TASK ITEM: The line that contains "The width and" marks the start. Please set it down, with every later line of the data, exactly and without pictures.

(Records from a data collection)
BEGIN
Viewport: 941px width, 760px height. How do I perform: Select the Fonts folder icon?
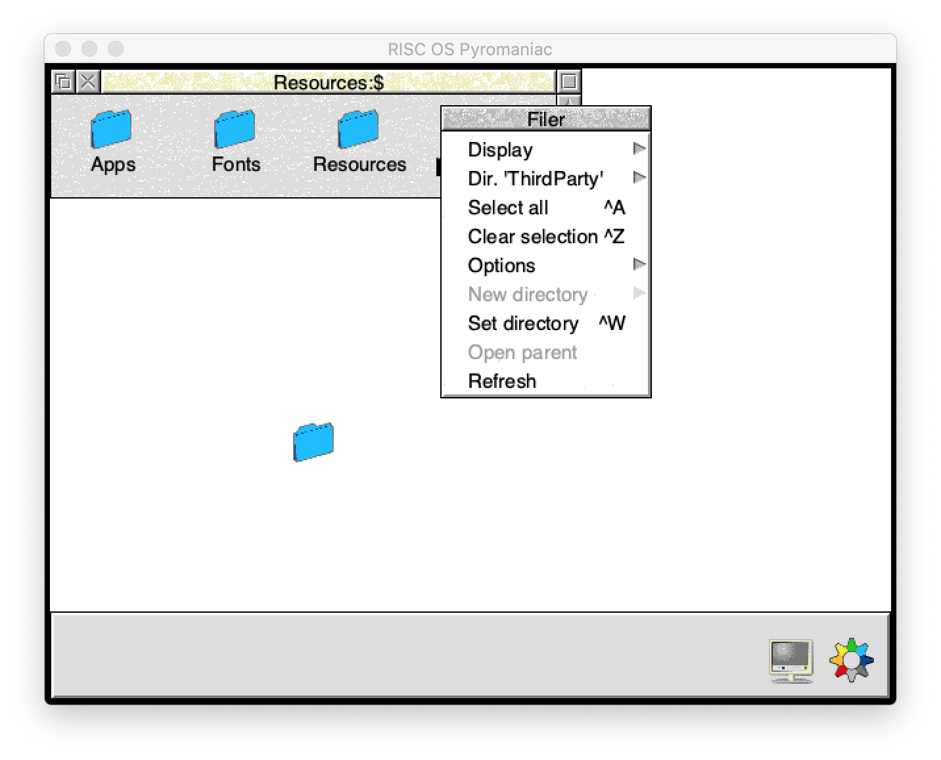pos(235,130)
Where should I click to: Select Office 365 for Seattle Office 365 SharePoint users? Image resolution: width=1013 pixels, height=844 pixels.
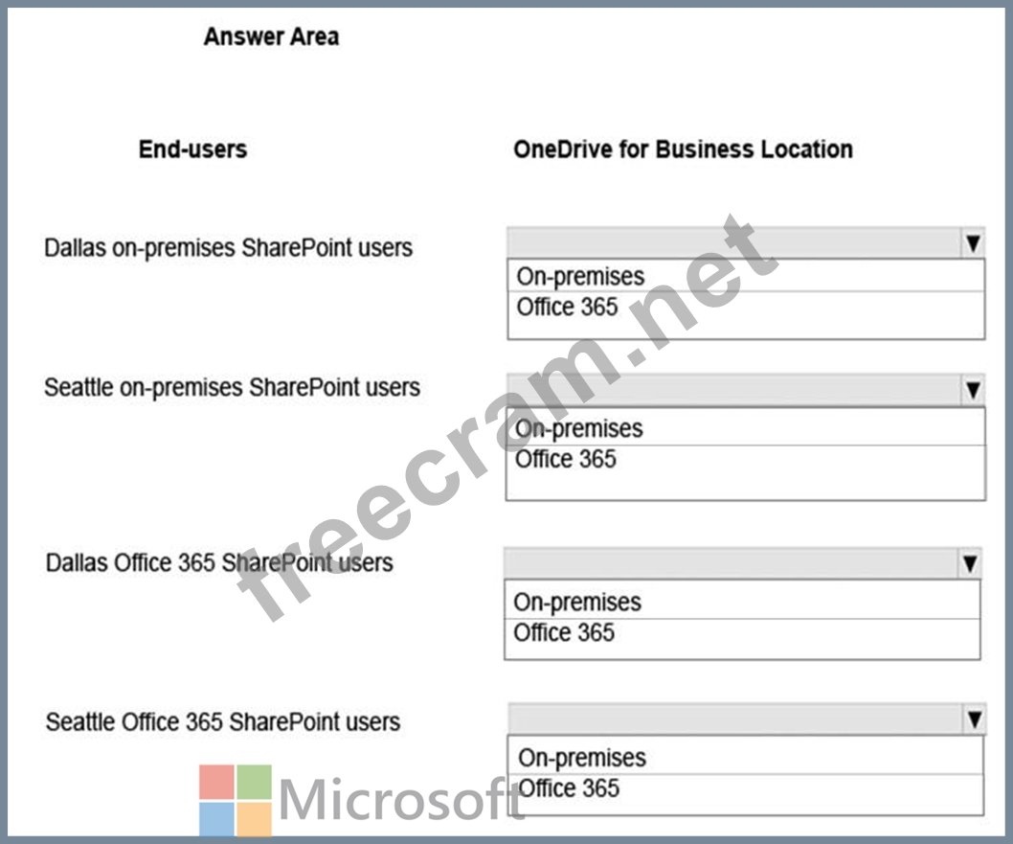pyautogui.click(x=746, y=787)
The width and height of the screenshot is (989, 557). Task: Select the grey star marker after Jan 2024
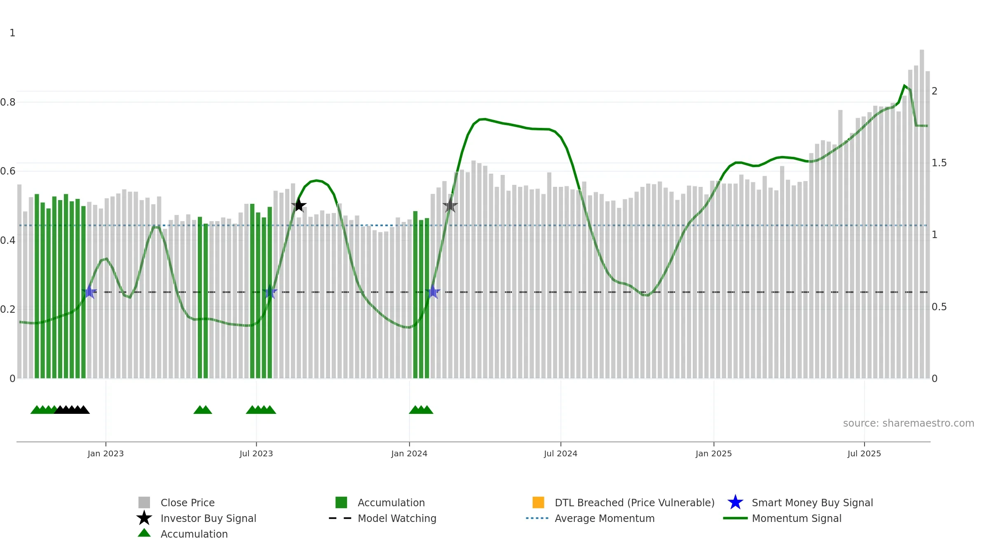point(450,205)
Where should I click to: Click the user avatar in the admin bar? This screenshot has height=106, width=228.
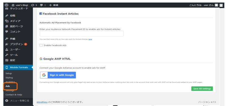(216, 5)
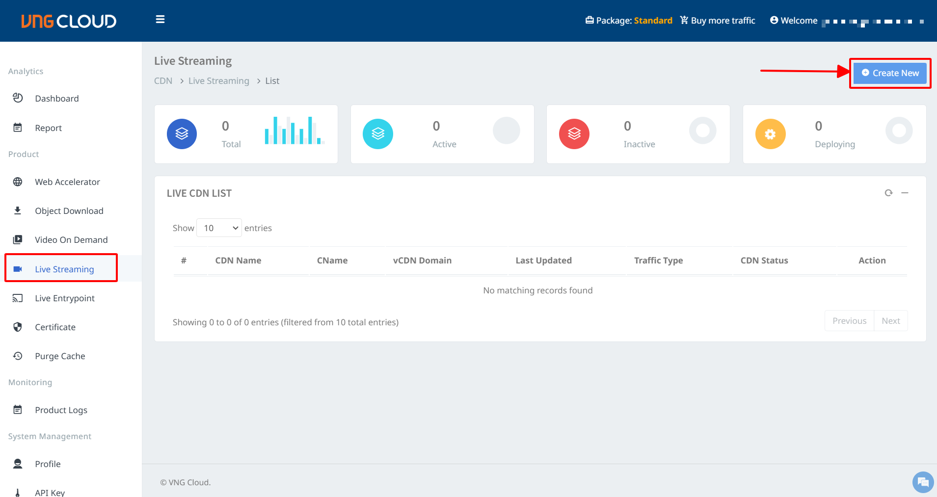The image size is (937, 497).
Task: Click the Dashboard pie chart icon
Action: click(18, 98)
END
WRITTEN RESPONSE:
The width and height of the screenshot is (989, 557). Task: Select the grey star marker after Jan 2024
point(450,205)
Where should I click to: Click the user avatar in the admin bar? This screenshot has height=106, width=228.
(216, 5)
The image size is (937, 497).
Task: Click the Dashboard pie chart icon
Action: click(18, 98)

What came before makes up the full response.